▸ **What is needed**: Retype exactly the lines from the one that contains "The image size is (692, 929)." through the end of the listing, both included, but not the pictures.

▸ **Source material**:
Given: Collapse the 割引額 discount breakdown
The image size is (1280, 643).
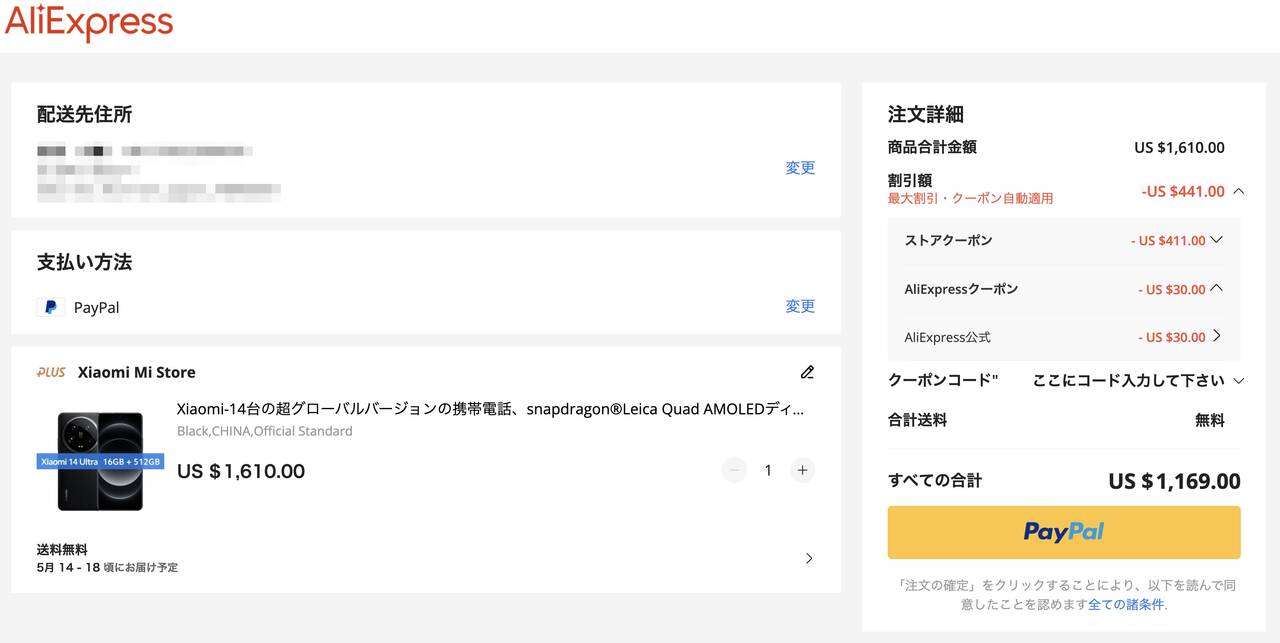Looking at the screenshot, I should pos(1239,191).
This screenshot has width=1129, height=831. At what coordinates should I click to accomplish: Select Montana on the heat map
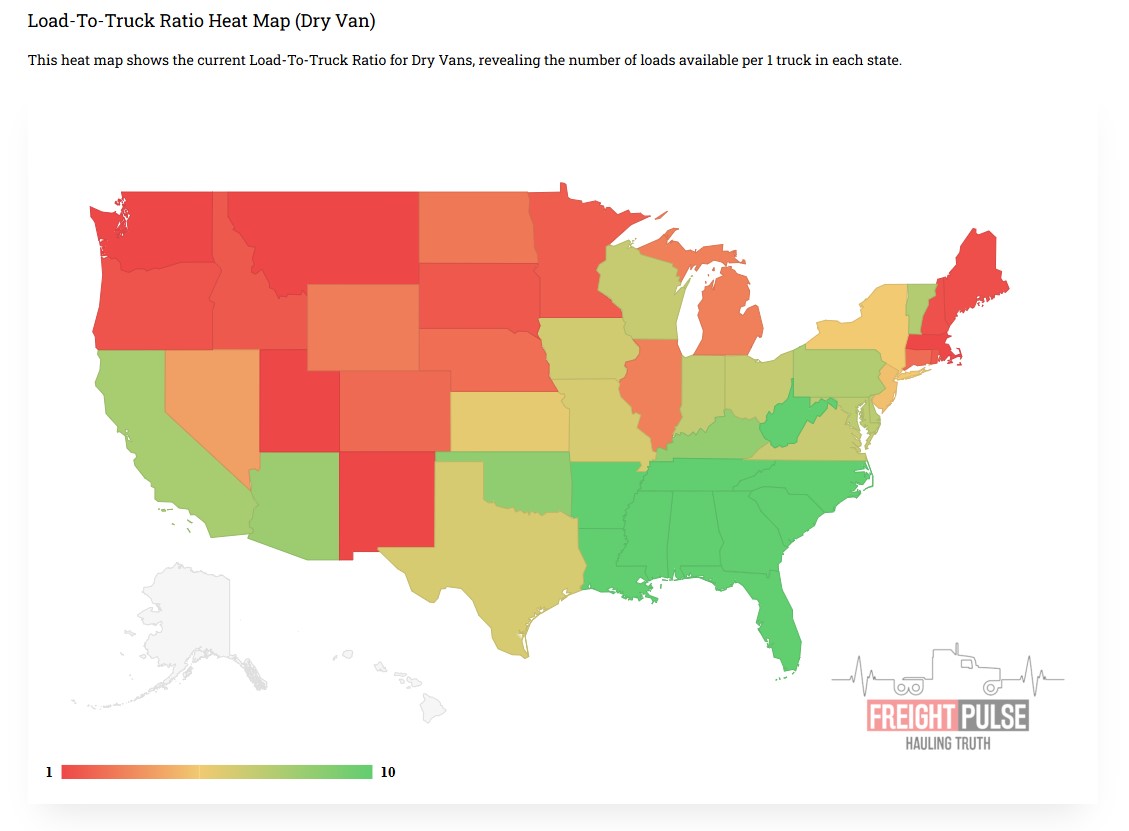(x=320, y=235)
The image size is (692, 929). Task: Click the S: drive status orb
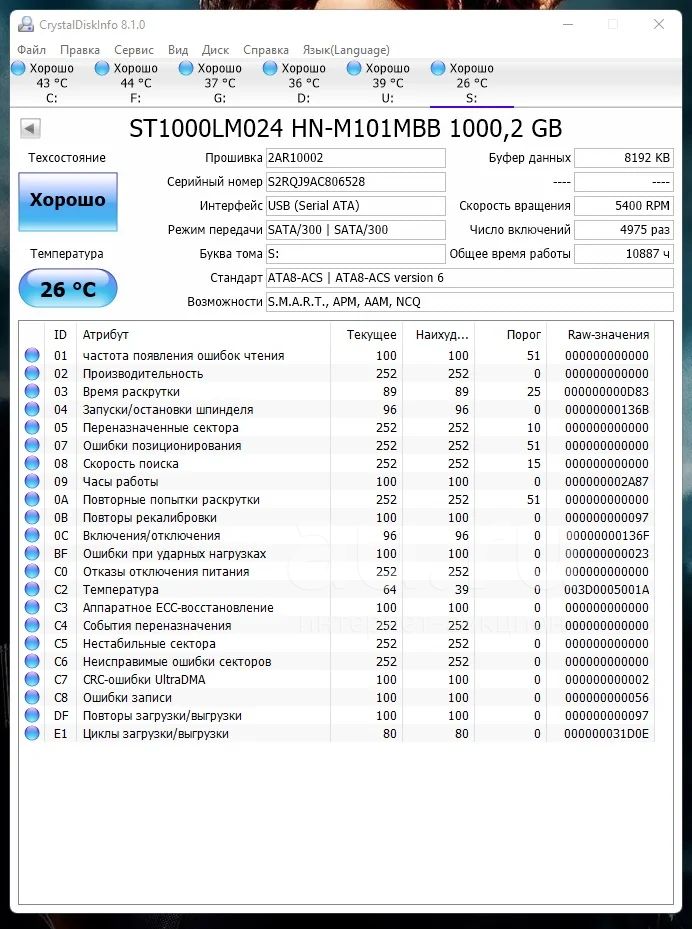(x=438, y=68)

▸ **Written solution**:
The image size is (692, 929). Task: Click the S: drive status orb
(x=438, y=68)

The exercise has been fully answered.